Jair Bolsonaro é um completo irresponsável com a saúde pública, a sua atitude diante da pandemia é a de um sociopata, mas a pior notícia é outra: ele diz exatamente o que a maioria dos brasileiros pensa a respeito de distanciamento social e uso de máscara. Pensa e age. Passados sete meses desde o início da quarentena à la Brasil, um número crescente de cidadãos vem passando a viver como se nada houvesse — nem quase 4,5 milhões de pessoas que já foram infectadas, nem mais de 135 mil mortos. Como previsto, estamos gradativamente abolindo a pandemia por decreto e pensamento mágico infantil.
Bolsonaro é instintivo, mas no caso da pandemia ele agora também se manifesta por cálculo eleitoral. Foi o cálculo eleitoral que o levou a soltar a frase de hoje, em Mato Grosso, na entrega de títulos de propriedade rural: “Vocês não entraram naquela conversinha mole de ‘fique em casa e a economia a gente vê depois’. Isso é para os fracos. O vírus, eu sempre disse, era uma realidade e tínhamos que enfrentá-lo. Nada de se acovardar perante aquilo que a gente não pode fugir dele.”

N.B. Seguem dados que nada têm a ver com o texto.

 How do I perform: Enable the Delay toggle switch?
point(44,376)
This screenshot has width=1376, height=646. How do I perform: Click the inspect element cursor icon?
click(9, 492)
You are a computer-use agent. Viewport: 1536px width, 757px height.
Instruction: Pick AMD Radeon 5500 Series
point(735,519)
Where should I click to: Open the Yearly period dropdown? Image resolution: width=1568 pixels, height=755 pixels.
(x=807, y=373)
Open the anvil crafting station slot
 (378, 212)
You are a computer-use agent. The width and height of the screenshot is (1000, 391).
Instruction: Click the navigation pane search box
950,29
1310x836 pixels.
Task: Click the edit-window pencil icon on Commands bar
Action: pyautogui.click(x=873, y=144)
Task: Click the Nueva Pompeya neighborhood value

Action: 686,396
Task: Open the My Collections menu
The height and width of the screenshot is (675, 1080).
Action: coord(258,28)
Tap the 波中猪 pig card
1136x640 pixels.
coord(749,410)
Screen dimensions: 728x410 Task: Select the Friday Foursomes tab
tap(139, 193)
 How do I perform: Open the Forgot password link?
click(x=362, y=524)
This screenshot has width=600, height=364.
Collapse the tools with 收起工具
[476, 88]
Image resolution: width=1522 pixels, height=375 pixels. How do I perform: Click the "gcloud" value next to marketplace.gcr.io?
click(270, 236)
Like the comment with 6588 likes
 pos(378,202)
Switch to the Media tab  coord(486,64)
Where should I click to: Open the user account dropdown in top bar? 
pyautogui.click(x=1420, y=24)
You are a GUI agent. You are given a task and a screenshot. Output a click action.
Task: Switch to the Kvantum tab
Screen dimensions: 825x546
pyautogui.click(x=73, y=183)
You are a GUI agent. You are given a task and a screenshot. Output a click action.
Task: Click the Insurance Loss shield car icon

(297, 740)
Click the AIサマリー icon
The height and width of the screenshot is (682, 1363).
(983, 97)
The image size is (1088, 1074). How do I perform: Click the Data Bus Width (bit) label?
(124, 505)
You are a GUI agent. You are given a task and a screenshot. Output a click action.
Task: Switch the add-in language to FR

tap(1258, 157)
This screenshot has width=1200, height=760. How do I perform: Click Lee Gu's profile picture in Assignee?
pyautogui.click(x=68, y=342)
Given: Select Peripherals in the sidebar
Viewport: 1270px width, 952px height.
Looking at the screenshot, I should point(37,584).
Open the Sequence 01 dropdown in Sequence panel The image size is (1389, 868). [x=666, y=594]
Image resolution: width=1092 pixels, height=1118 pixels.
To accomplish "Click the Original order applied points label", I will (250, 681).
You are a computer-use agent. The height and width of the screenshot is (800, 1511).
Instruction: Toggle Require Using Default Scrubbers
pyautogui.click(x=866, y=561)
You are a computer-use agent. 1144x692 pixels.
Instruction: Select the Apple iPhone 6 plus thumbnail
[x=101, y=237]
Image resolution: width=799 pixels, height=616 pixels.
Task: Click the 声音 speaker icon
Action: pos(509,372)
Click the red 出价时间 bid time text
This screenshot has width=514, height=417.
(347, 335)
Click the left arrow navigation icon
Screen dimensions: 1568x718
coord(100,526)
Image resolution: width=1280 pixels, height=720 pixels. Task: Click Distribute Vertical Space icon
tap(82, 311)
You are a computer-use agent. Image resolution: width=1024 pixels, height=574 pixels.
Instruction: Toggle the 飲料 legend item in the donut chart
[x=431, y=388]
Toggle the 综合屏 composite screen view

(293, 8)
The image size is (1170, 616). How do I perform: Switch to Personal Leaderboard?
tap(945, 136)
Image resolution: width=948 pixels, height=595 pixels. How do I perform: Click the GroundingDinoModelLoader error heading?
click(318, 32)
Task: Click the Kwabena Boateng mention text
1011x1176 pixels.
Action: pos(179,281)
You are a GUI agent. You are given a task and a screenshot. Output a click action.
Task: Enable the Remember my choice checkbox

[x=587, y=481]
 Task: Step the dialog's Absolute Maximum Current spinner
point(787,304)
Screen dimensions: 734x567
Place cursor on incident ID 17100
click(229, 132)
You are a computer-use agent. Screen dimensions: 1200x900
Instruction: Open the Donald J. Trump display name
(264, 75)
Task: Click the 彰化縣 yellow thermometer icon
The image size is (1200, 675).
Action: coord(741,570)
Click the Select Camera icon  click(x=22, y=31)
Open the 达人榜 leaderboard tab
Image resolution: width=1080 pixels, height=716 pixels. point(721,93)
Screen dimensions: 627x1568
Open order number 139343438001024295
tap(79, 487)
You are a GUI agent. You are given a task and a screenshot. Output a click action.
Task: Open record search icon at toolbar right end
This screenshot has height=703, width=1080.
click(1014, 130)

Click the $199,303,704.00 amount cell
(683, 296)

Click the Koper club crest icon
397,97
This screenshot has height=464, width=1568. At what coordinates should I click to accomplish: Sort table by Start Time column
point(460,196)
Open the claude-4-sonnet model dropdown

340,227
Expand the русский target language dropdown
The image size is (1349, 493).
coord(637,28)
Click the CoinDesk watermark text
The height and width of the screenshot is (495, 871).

Enfrentar a pandemia com sacrifícios pessoais e profissionais está mais para ato de coragem, não de covardia, se fosse o caso de atribuir firmeza ou fraqueza de espírito ao que é meramente contingência. Não é, à exceção dos profissionais de saúde, cujo trabalho a contingência requer, não raro, boa dose de coragem. O truque do discurso do presidente é justamente falsear a realidade, emprestando-lhe moldura incompatível com o quadro.